Quando all’orizzonte è comparsa la sagoma minacciosa dell’intelligenza artificiale, i primi a sentirsi in pericolo sono stati gli autori. Infatti se è vero che inserendo nel computer il tema che si vuole sviluppare dopo poco esce una relazione approfondita, vuol dire che non c’è bisogno di persone e di talento ma basta spingere un tasto.
L’ avvisaglia di questo genere di automatismo si è già avvertita nel campo del doppiaggio, quando qualche società ha cominciato ad usare voci sintetiche e automatiche per sostituire i doppiatori. È evidentemente un lavoro non raffinato, ma comunque è una prima forma concreta di automatismo, che, dicono alcuni futurologi può portare alla clonazione delle voci più famose da utilizzare senza l’attore.
Ma la domanda sorge spontanea: se spingendo un tasto ottengo un elaborato, un soggetto, un trattamento o un articolo che è frutto del lavoro di una macchina, i diritti di chi sono, o meglio, chi cede i diritti d’autore di quel testo che è uscito da una stampante?
Potrebbe succedere anche qualcosa di più complicato: se un giornalista invece di scrivere un articolo lo ordinasse al suo computer e poi si limitasse a rifinirlo, dichiarando però di esserne l’autore, come potrebbe emergere questa mistificazione?
Non v’è dubbio che l’intelligenza artificiale non è altro che la capacità di una macchina nella quale sono stati immessi milioni di dati, di assemblare i riferimenti all’argomento richiesto compiendo una specie di montaggio, sulla scorta del lavoro che i professionisti del montaggio effettuano nel cinema e nell’ audiovisivo. Ma mentre questi ultimi lavorano su un materiale limitato e realizzato appositamente e creativamente da un regista, l’IA non deve rispettare limiti perché non ne ha, né deve lavorare su un materiale creato strumentalmente, ma può utilizzare qualunque dato sia già al suo interno, mescolando concetti e parole secondo l’input che le viene commissionato. Si crea in questo modo un testo che, pur tratto da altri, può avere una sua originalità, elemento che, come tutti sanno, può essere la base di un nuovo diritto d’autore.
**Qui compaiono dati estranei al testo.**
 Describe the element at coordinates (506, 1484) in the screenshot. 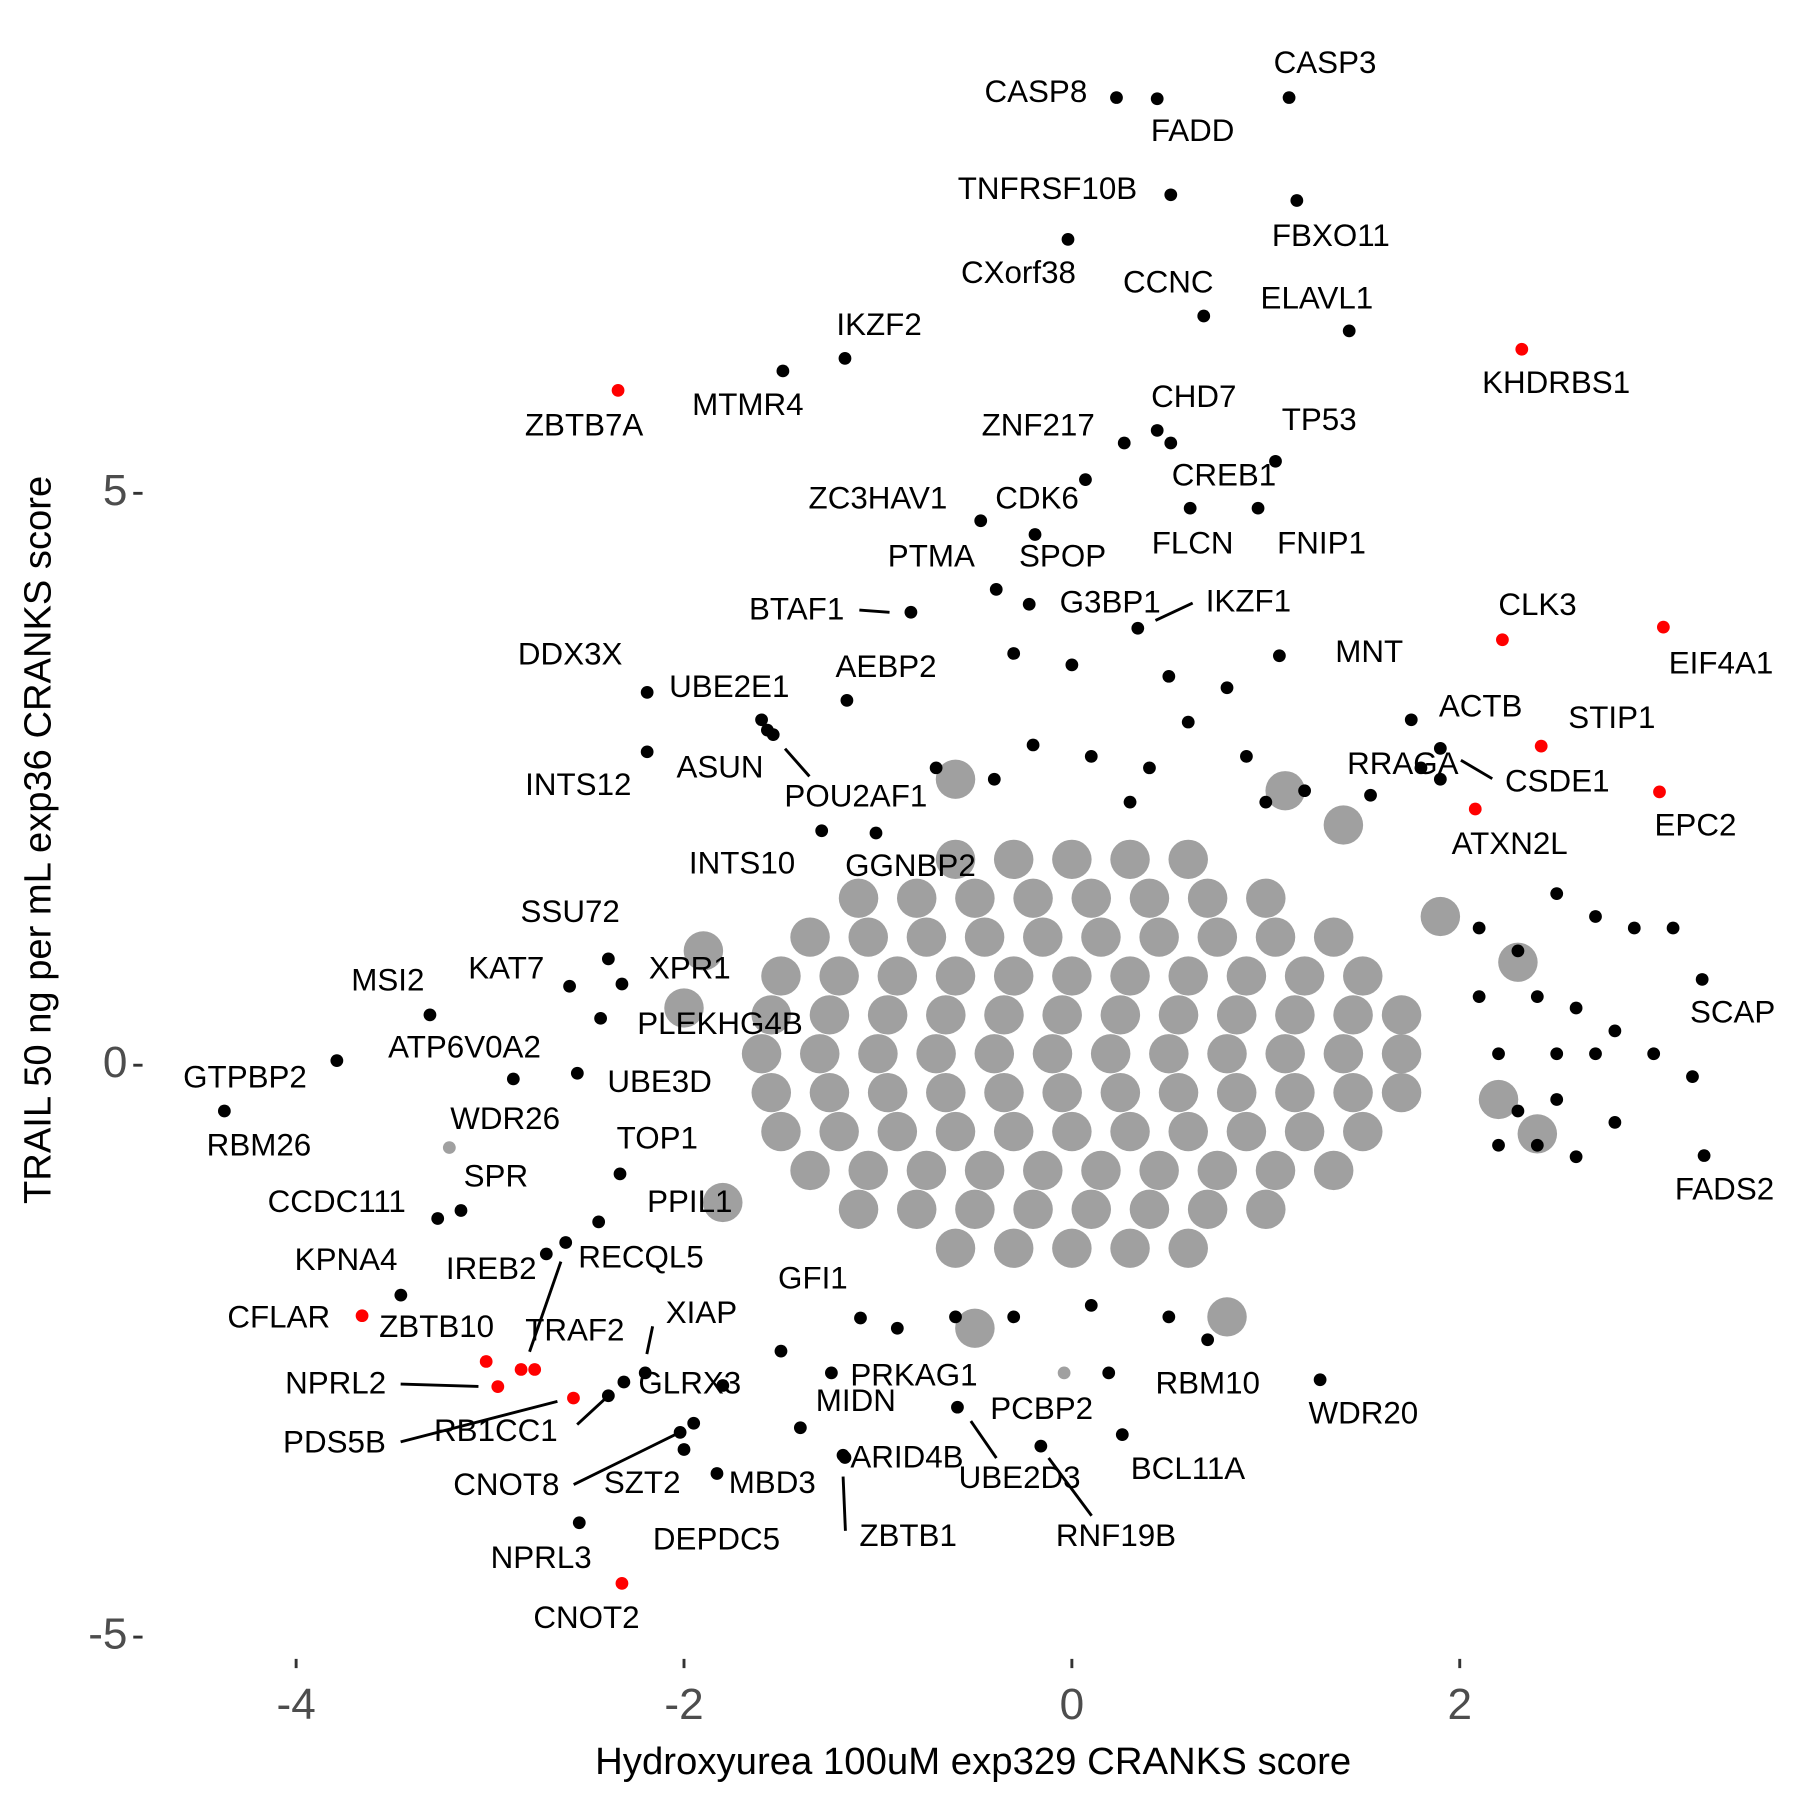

E se anche nel corpo del testo fosse possibile reperire frasi, parole o concetti attribuibili a specifici autori, non v’è dubbio che le difficoltà “legali” di chi volesse difendere il proprio diritto d’autore sarebbero quasi insormontabili.
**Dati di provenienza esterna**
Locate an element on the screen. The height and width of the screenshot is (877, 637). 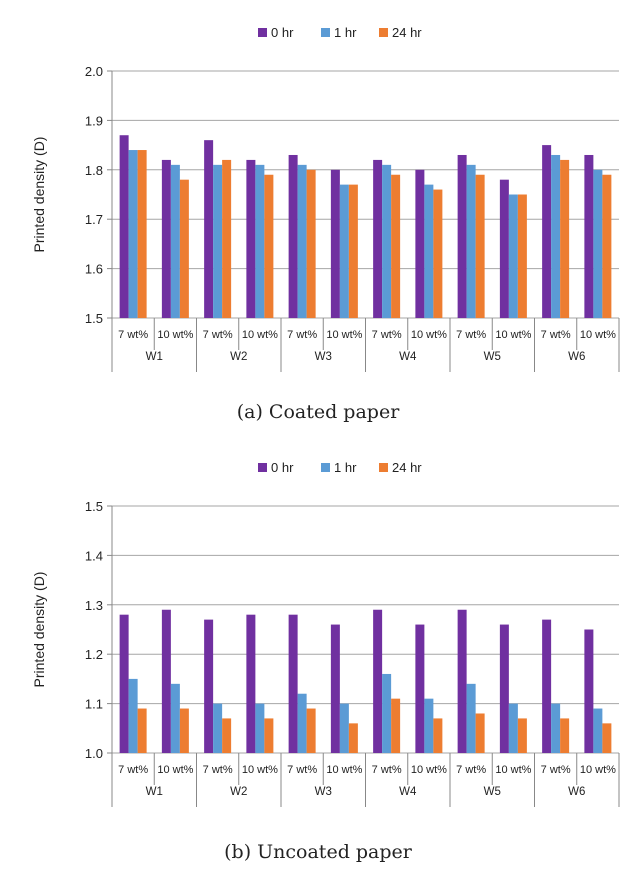
y-tick-label: 1.6 is located at coordinates (94, 270).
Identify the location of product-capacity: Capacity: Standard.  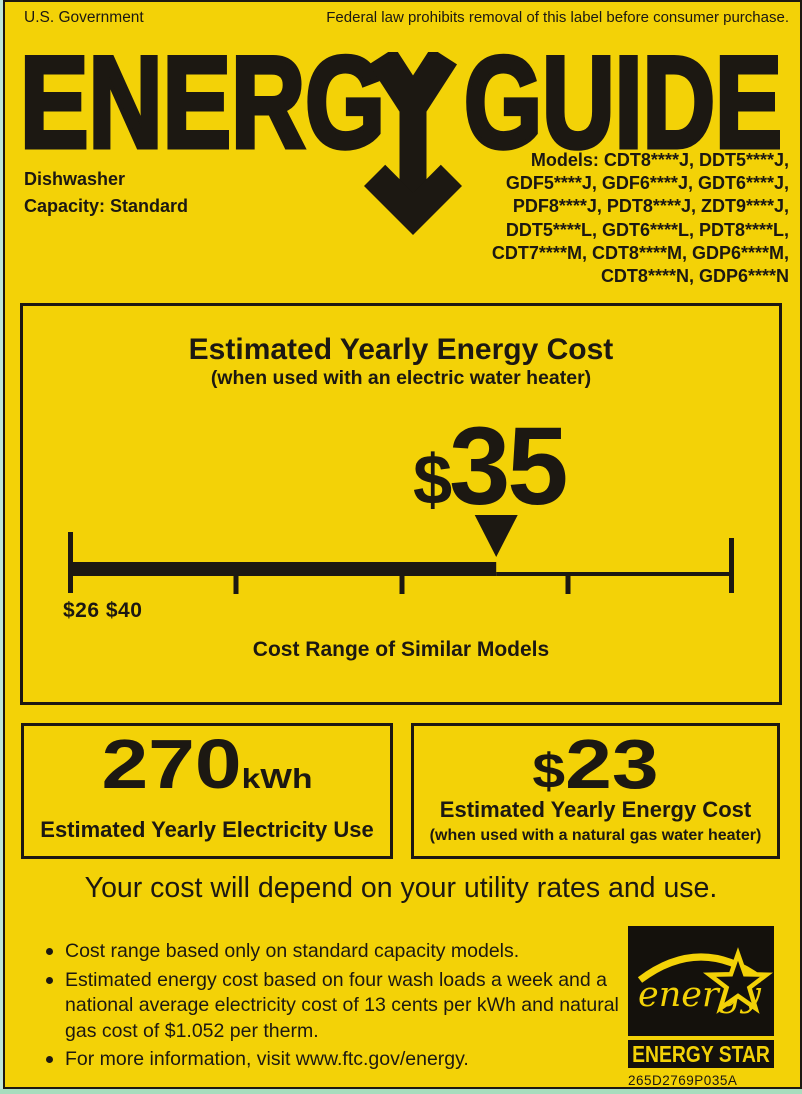
(106, 206).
Vanno pertanto esaminati i rimedi ad una situazione che basandosi sulle evoluzioni tecnologiche non è arrestabile, come non lo furono la scrittura, i caratteri mobili, internet e i social.
Certamente potrebbe essere utilizzata la semplice dichiarazione: “elaborato tramite IA” o “non elaborato tramite IA” come già per esempio precisa Isicult (Isicult Istituto Italiano Per L'Industria Culturale) nelle sue analisi.
Potrebbe poi essere attenuata la responsabilità dell’automatismo invitando chiunque riconoscesse nel testo un proprio concetto a dichiararlo, per poi raggiungere un minimo compromesso economico.
In assenza di qualunque dichiarazione, è evidente che un testo tratto dalla IA aumenterebbe la diffidenza di chi volesse acquisire i diritti, per esempio una rete televisiva, o un giornale, su quel testo, perché si esporrebbe al rischio di denunce o di diffide motivate. Tale rischio potrebbe essere “assicurato”, ma anche in questo caso l’assicurazione, pur elastica, non avrebbe la possibilità di calcolare i propri margini di tranquillità.
In ogni caso il testo elaborato dalla IA, anche se commissionato ad un autore che lo perfezioni, e pur ceduto da lui ad una rete o ad un giornale, sarebbe più o meno una “res nullius” di difficile identificazione, salvo forse con un numero, una sigla e una data in una forma di registrazione. Se questi sono i disagi della tecnica, vanno valutati anche i pregi, che sono la velocità di elaborazione, la vastità del materiale lavorato e l’internazionalità degli elementi. Infatti così come i caratteri mobili moltiplicarono a dismisura la pubblicazione dei testi, creando fenomeni sociali e religiosi, l’IA potrebbe abbreviare i tempi di elaborazione e consentire lavorazioni multiple, probabilmente di non eccelsa qualità, per ora, ma forse un giorno anche di buon livello. Non penso pertanto che la tecnica sostituirà gli autori, perché la capacità di pensare rimane una caratteristica esclusivamente umana, ma che potrà sostituire quelli che autori non sono o che si definiscono tali, in quanto il testo elaborato dalla IA sarà comunque meglio di uno modesto. Il futuro ci insegnerà come identificare in modo corretto i testi automatici e come inserirli “pacificamente” nel contesto lavorativo, fermo restando che si creerà anche una giurisprudenza specifica sulla materia.